Reproduce the description starting at "I.e. the construct" and ending at "for blas routines)", with "equivalent" swapped out for "identical".

[START OF QUOTED PASSAGE]

- Notifications
You must be signed in to change notification settings - Fork 15.3k
Description
Hi there, gpu API's for parallel programming often support three nested levels of parallelism.
In OpenAcc, this is reflected by the preprocessor constructs gang, parallel and vector.
OpenMP has the three parallelization levels: teams distribute, parallel for and simd.
In gcc-15.2, the target simd construct now corresponds to acc vector.
I.e. the construct
#pragma acc parallel loop gang vector
is equivalent to
#pragma omp target teams distribute parallel for simd
for gcc-15.2
The code (note the element access over a strides array, which is common for blas routines)

[END OF QUOTED PASSAGE]
[START OF DATA]

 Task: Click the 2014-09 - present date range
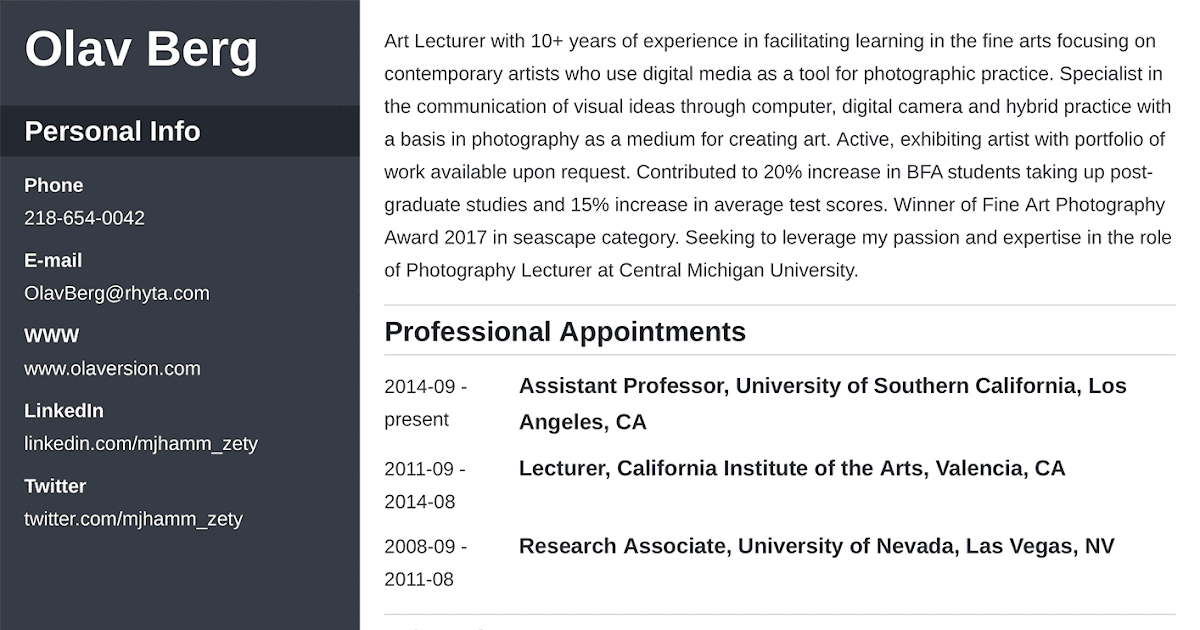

[END OF DATA]

WRITTEN RESPONSE.
I.e. the construct
#pragma acc parallel loop gang vector
is identical to
#pragma omp target teams distribute parallel for simd
for gcc-15.2
The code (note the element access over a strides array, which is common for blas routines)